* **What is needed**
The reply must return each line of the data exactly.

[Collected data entries]
* * * * * * * * *

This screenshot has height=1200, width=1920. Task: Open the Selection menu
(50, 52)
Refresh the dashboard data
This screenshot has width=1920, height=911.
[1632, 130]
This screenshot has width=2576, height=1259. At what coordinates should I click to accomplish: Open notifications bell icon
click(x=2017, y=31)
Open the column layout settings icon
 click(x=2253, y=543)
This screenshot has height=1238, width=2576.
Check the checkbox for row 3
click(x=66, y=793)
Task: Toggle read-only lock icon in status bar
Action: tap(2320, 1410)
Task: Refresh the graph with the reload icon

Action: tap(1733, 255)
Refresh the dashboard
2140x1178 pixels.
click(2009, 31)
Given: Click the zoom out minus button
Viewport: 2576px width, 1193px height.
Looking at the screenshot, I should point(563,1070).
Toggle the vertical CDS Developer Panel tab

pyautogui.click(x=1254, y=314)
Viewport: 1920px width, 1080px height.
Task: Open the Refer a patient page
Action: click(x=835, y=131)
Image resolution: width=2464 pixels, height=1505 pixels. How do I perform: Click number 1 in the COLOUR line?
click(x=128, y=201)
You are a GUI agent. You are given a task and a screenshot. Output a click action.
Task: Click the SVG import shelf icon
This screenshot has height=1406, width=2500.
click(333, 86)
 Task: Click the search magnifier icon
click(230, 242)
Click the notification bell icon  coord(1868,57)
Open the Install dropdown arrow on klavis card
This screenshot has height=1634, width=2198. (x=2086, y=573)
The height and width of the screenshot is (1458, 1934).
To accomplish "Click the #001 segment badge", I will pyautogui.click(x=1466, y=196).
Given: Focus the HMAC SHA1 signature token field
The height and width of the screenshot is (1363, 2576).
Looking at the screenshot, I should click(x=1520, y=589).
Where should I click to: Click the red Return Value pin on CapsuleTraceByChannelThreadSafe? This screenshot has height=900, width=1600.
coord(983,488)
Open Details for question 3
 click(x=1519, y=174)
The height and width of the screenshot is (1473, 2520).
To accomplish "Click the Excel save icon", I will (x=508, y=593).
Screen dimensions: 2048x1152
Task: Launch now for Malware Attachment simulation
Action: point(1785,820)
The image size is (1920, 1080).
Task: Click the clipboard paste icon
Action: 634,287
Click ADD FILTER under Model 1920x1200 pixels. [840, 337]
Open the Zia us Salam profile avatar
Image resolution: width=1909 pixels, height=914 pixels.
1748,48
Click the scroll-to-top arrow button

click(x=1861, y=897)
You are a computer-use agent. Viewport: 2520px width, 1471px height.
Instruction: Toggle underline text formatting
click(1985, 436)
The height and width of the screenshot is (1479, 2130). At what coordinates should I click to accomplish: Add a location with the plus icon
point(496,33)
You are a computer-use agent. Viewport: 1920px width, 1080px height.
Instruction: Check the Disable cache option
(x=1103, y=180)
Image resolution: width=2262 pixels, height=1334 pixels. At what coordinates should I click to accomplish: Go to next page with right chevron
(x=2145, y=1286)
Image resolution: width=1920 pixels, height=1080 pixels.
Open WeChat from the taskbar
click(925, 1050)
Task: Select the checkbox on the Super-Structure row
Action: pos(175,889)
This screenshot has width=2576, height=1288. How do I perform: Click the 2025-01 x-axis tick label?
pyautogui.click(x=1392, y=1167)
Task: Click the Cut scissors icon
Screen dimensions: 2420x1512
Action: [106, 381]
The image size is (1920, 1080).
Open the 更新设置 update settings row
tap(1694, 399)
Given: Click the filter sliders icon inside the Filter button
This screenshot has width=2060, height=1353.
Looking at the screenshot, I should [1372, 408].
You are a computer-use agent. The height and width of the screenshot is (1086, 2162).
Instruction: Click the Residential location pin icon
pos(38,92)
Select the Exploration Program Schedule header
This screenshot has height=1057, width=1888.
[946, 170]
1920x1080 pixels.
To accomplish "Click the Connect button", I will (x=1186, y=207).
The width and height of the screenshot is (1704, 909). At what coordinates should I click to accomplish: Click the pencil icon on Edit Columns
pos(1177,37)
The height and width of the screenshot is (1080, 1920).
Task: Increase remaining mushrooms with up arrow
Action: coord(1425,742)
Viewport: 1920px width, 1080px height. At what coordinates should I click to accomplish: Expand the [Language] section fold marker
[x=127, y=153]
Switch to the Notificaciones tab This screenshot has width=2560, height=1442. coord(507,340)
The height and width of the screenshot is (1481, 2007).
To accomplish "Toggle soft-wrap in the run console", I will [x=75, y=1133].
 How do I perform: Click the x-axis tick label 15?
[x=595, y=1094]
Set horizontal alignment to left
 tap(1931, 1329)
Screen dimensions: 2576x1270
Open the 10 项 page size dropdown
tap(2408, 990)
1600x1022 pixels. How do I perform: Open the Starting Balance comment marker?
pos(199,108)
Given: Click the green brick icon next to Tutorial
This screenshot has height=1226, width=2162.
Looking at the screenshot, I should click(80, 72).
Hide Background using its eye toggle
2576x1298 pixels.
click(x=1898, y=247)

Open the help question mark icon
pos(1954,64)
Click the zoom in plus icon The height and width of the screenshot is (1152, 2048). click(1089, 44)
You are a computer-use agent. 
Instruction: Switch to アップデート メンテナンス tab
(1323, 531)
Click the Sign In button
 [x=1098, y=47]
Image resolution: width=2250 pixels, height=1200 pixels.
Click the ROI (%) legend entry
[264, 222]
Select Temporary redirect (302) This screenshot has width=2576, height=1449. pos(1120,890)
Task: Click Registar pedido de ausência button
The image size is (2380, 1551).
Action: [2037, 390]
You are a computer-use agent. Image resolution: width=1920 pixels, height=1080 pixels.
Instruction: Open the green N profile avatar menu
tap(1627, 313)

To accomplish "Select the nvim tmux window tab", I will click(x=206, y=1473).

* * * * * * * * *

* **Expected output**
This screenshot has height=1200, width=1920. Task: Open the Selection menu
(50, 52)
Refresh the dashboard data
This screenshot has width=1920, height=911.
[1632, 130]
This screenshot has width=2576, height=1259. At what coordinates should I click to accomplish: Open notifications bell icon
click(x=2017, y=31)
Open the column layout settings icon
 click(x=2253, y=543)
This screenshot has height=1238, width=2576.
Check the checkbox for row 3
click(x=66, y=793)
Task: Toggle read-only lock icon in status bar
Action: tap(2320, 1410)
Task: Refresh the graph with the reload icon

Action: tap(1733, 255)
Refresh the dashboard
2140x1178 pixels.
click(2009, 31)
Given: Click the zoom out minus button
Viewport: 2576px width, 1193px height.
Looking at the screenshot, I should point(563,1070).
Toggle the vertical CDS Developer Panel tab

pyautogui.click(x=1254, y=314)
Viewport: 1920px width, 1080px height.
Task: Open the Refer a patient page
Action: click(x=835, y=131)
Image resolution: width=2464 pixels, height=1505 pixels. How do I perform: Click number 1 in the COLOUR line?
click(x=128, y=201)
You are a GUI agent. You are given a task and a screenshot. Output a click action.
Task: Click the SVG import shelf icon
This screenshot has height=1406, width=2500.
click(333, 86)
 Task: Click the search magnifier icon
click(230, 242)
Click the notification bell icon  coord(1868,57)
Open the Install dropdown arrow on klavis card
This screenshot has height=1634, width=2198. (x=2086, y=573)
The height and width of the screenshot is (1458, 1934).
To accomplish "Click the #001 segment badge", I will pyautogui.click(x=1466, y=196).
Given: Focus the HMAC SHA1 signature token field
The height and width of the screenshot is (1363, 2576).
Looking at the screenshot, I should click(x=1520, y=589).
Where should I click to: Click the red Return Value pin on CapsuleTraceByChannelThreadSafe? This screenshot has height=900, width=1600.
coord(983,488)
Open Details for question 3
 click(x=1519, y=174)
The height and width of the screenshot is (1473, 2520).
To accomplish "Click the Excel save icon", I will (x=508, y=593).
Screen dimensions: 2048x1152
Task: Launch now for Malware Attachment simulation
Action: point(1785,820)
The image size is (1920, 1080).
Task: Click the clipboard paste icon
Action: 634,287
Click ADD FILTER under Model 1920x1200 pixels. [840, 337]
Open the Zia us Salam profile avatar
Image resolution: width=1909 pixels, height=914 pixels.
1748,48
Click the scroll-to-top arrow button

click(x=1861, y=897)
You are a computer-use agent. Viewport: 2520px width, 1471px height.
Instruction: Toggle underline text formatting
click(1985, 436)
The height and width of the screenshot is (1479, 2130). At what coordinates should I click to accomplish: Add a location with the plus icon
point(496,33)
You are a computer-use agent. Viewport: 1920px width, 1080px height.
Instruction: Check the Disable cache option
(x=1103, y=180)
Image resolution: width=2262 pixels, height=1334 pixels. At what coordinates should I click to accomplish: Go to next page with right chevron
(x=2145, y=1286)
Image resolution: width=1920 pixels, height=1080 pixels.
Open WeChat from the taskbar
click(925, 1050)
Task: Select the checkbox on the Super-Structure row
Action: pos(175,889)
This screenshot has width=2576, height=1288. How do I perform: Click the 2025-01 x-axis tick label?
pyautogui.click(x=1392, y=1167)
Task: Click the Cut scissors icon
Screen dimensions: 2420x1512
Action: [106, 381]
The image size is (1920, 1080).
Open the 更新设置 update settings row
tap(1694, 399)
Given: Click the filter sliders icon inside the Filter button
This screenshot has width=2060, height=1353.
Looking at the screenshot, I should [1372, 408].
You are a computer-use agent. The height and width of the screenshot is (1086, 2162).
Instruction: Click the Residential location pin icon
pos(38,92)
Select the Exploration Program Schedule header
This screenshot has height=1057, width=1888.
[946, 170]
1920x1080 pixels.
To accomplish "Click the Connect button", I will (x=1186, y=207).
The width and height of the screenshot is (1704, 909). At what coordinates should I click to accomplish: Click the pencil icon on Edit Columns
pos(1177,37)
The height and width of the screenshot is (1080, 1920).
Task: Increase remaining mushrooms with up arrow
Action: coord(1425,742)
Viewport: 1920px width, 1080px height. At what coordinates should I click to accomplish: Expand the [Language] section fold marker
[x=127, y=153]
Switch to the Notificaciones tab This screenshot has width=2560, height=1442. coord(507,340)
The height and width of the screenshot is (1481, 2007).
To accomplish "Toggle soft-wrap in the run console", I will [x=75, y=1133].
 How do I perform: Click the x-axis tick label 15?
[x=595, y=1094]
Set horizontal alignment to left
 tap(1931, 1329)
Screen dimensions: 2576x1270
Open the 10 项 page size dropdown
tap(2408, 990)
1600x1022 pixels. How do I perform: Open the Starting Balance comment marker?
pos(199,108)
Given: Click the green brick icon next to Tutorial
This screenshot has height=1226, width=2162.
Looking at the screenshot, I should click(80, 72).
Hide Background using its eye toggle
2576x1298 pixels.
click(x=1898, y=247)

Open the help question mark icon
pos(1954,64)
Click the zoom in plus icon The height and width of the screenshot is (1152, 2048). click(1089, 44)
You are a computer-use agent. 
Instruction: Switch to アップデート メンテナンス tab
(1323, 531)
Click the Sign In button
 [x=1098, y=47]
Image resolution: width=2250 pixels, height=1200 pixels.
Click the ROI (%) legend entry
[264, 222]
Select Temporary redirect (302) This screenshot has width=2576, height=1449. pos(1120,890)
Task: Click Registar pedido de ausência button
The image size is (2380, 1551).
Action: [2037, 390]
You are a computer-use agent. Image resolution: width=1920 pixels, height=1080 pixels.
Instruction: Open the green N profile avatar menu
tap(1627, 313)

To accomplish "Select the nvim tmux window tab", I will click(x=206, y=1473).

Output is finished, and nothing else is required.